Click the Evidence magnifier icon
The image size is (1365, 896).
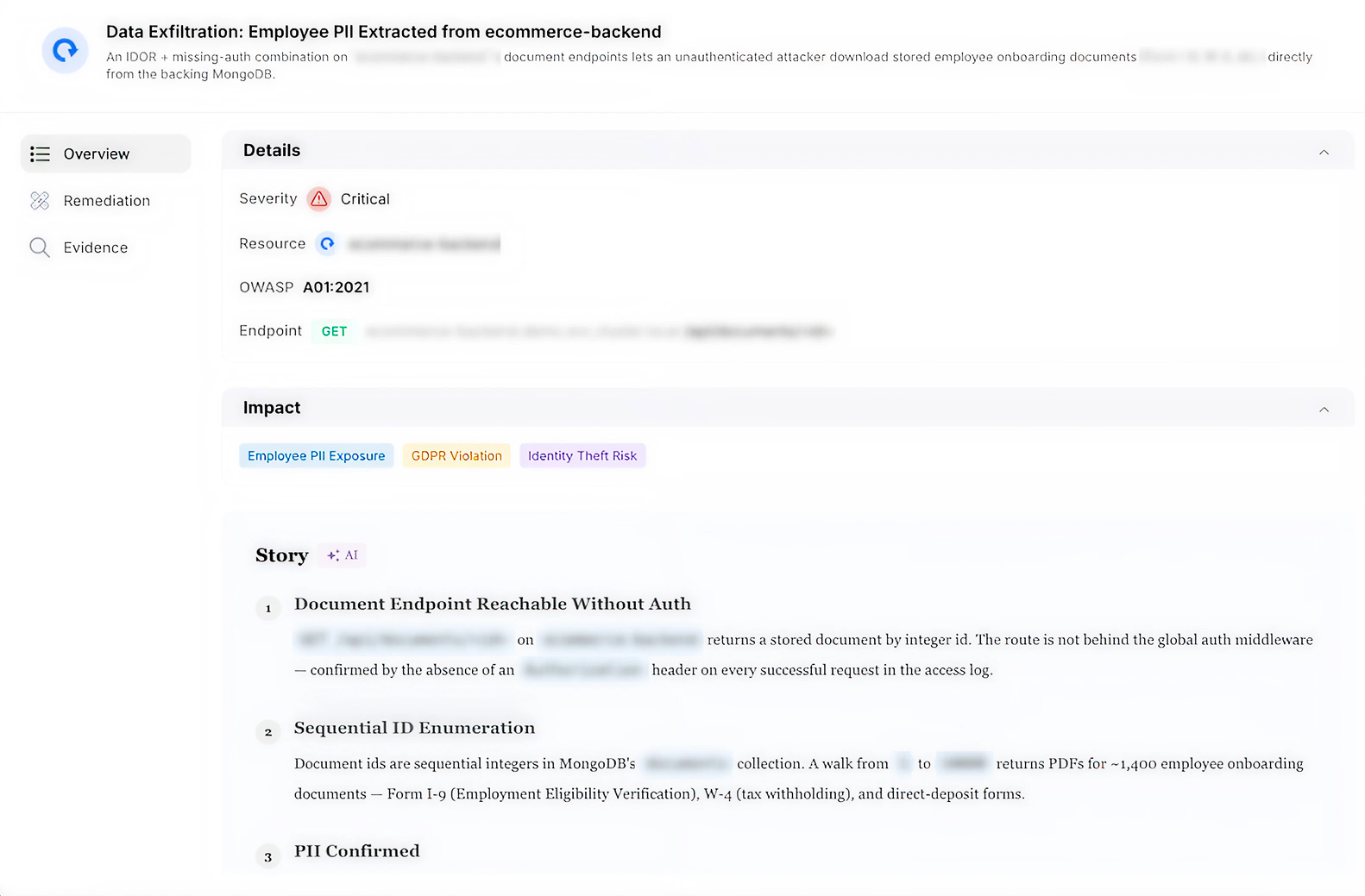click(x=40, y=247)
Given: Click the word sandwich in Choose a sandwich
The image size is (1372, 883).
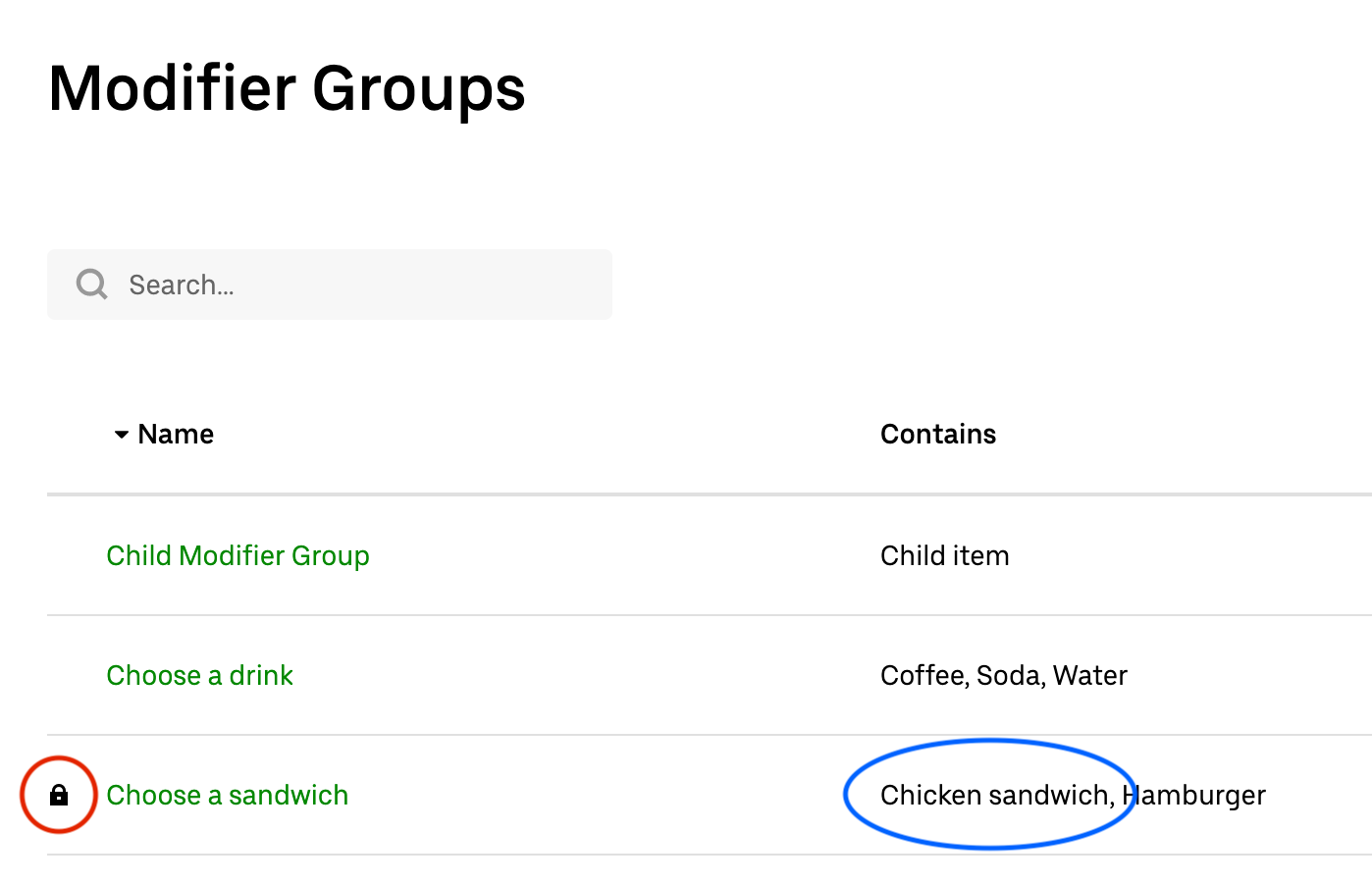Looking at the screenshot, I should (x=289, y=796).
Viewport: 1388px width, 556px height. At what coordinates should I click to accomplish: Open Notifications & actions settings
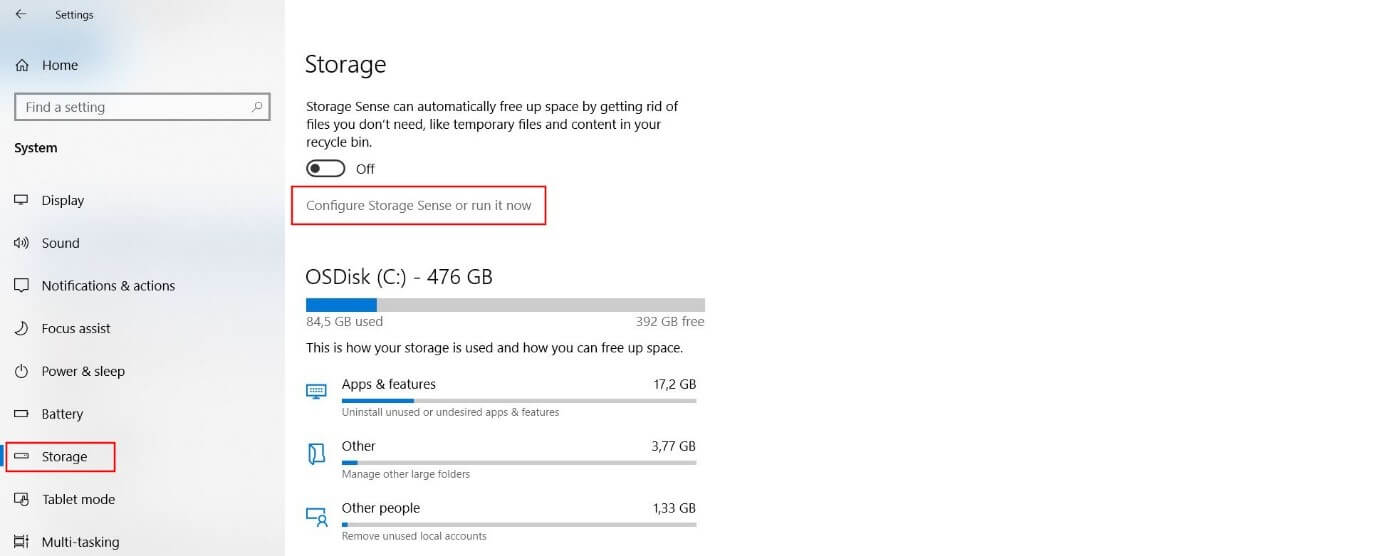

Work to be completed = All that is needed is an exact copy of the lines from the line with "Given: Click the" through the end of the listing, both ends included, with no pictures.

Expected output =
Given: Click the word sandwich in Choose a sandwich
The image size is (1372, 883).
Looking at the screenshot, I should (x=289, y=796).
Viewport: 1388px width, 556px height. At what coordinates should I click to accomplish: Open Notifications & actions settings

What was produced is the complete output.